(Work order): Look for the line with "Viewport: 929px width, 522px height." in the entries below, then extract that line and all lines after it exactly, with pictures left out.

--- Excerpted records Enclosed Below ---

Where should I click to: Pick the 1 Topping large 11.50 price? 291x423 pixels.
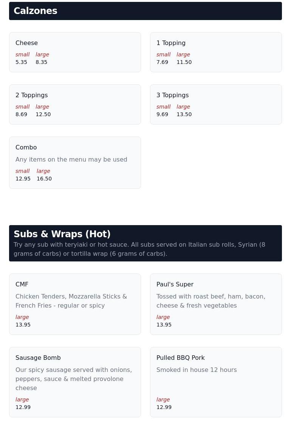click(184, 62)
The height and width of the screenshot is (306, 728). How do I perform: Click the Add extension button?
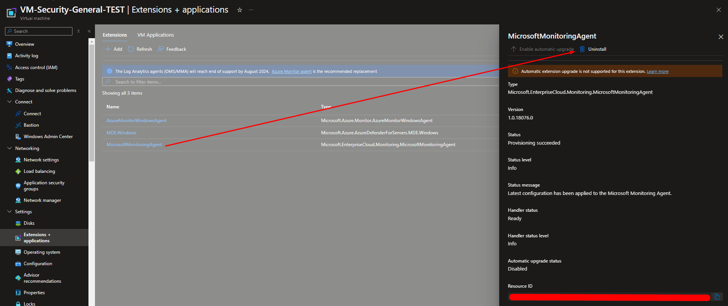click(x=114, y=49)
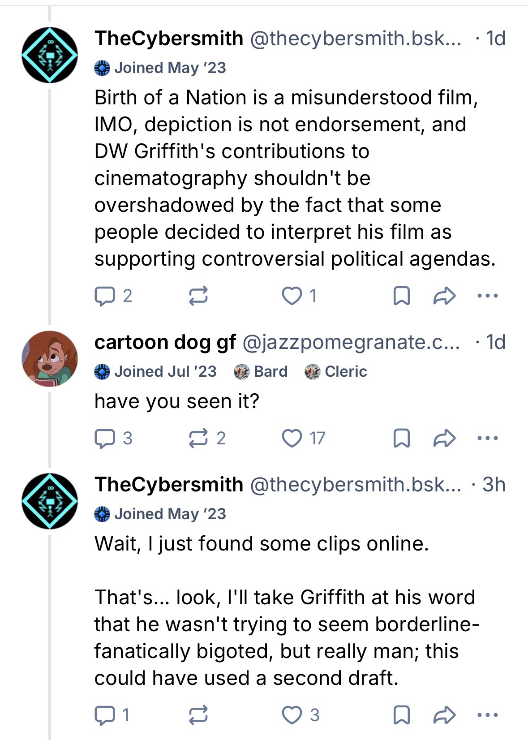Like the 'have you seen it?' post
Screen dimensions: 528x740
pos(292,438)
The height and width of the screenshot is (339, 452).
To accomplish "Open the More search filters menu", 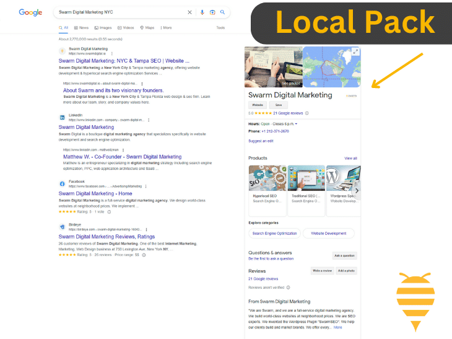I will [x=165, y=28].
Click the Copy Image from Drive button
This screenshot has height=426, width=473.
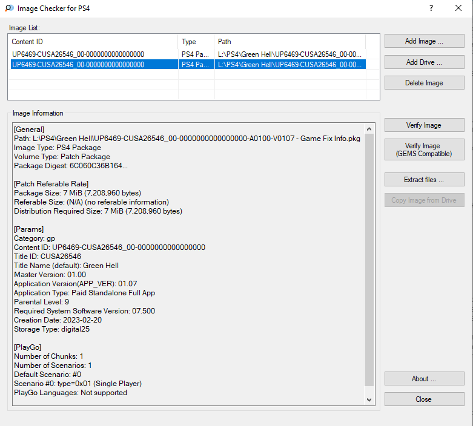click(424, 200)
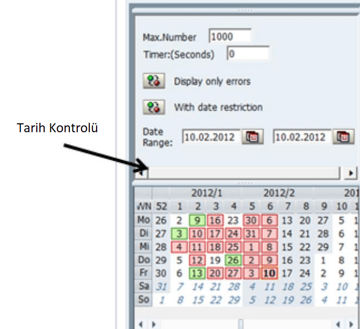
Task: Click the Timer (Seconds) input field
Action: coord(248,54)
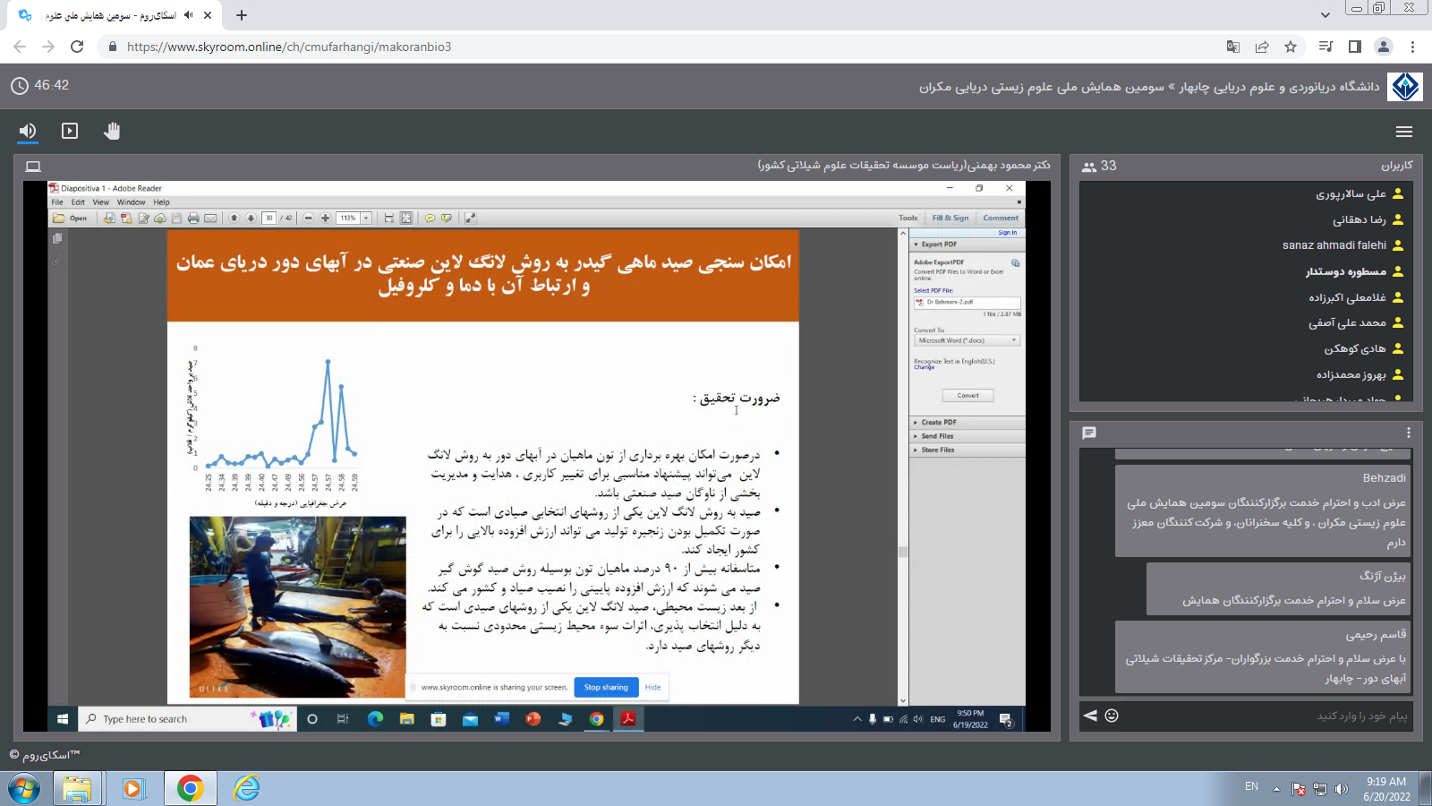Click the media playback icon beside speaker

click(x=70, y=131)
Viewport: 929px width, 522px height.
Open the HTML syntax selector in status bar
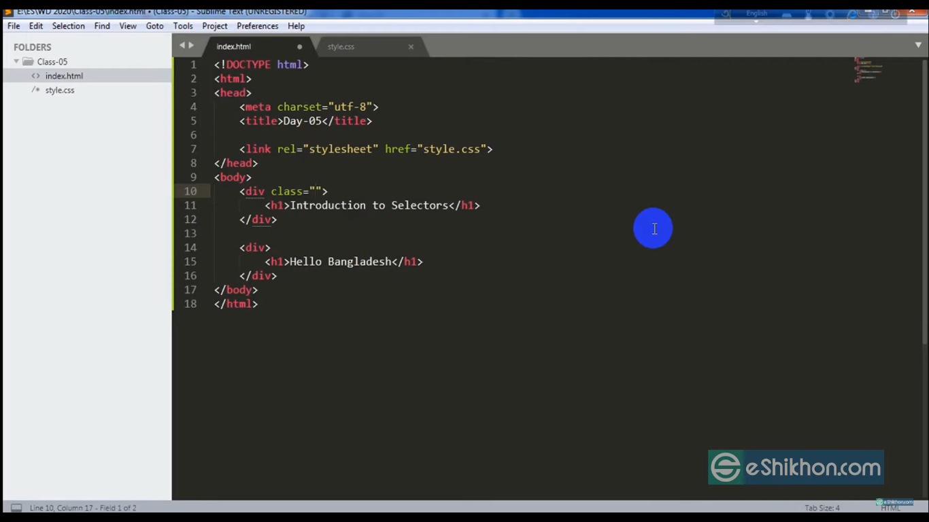[x=891, y=508]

--- End of Enclosed Excerpted records ---

(Problem solution):
Viewport: 929px width, 522px height.
Open the HTML syntax selector in status bar
[x=891, y=508]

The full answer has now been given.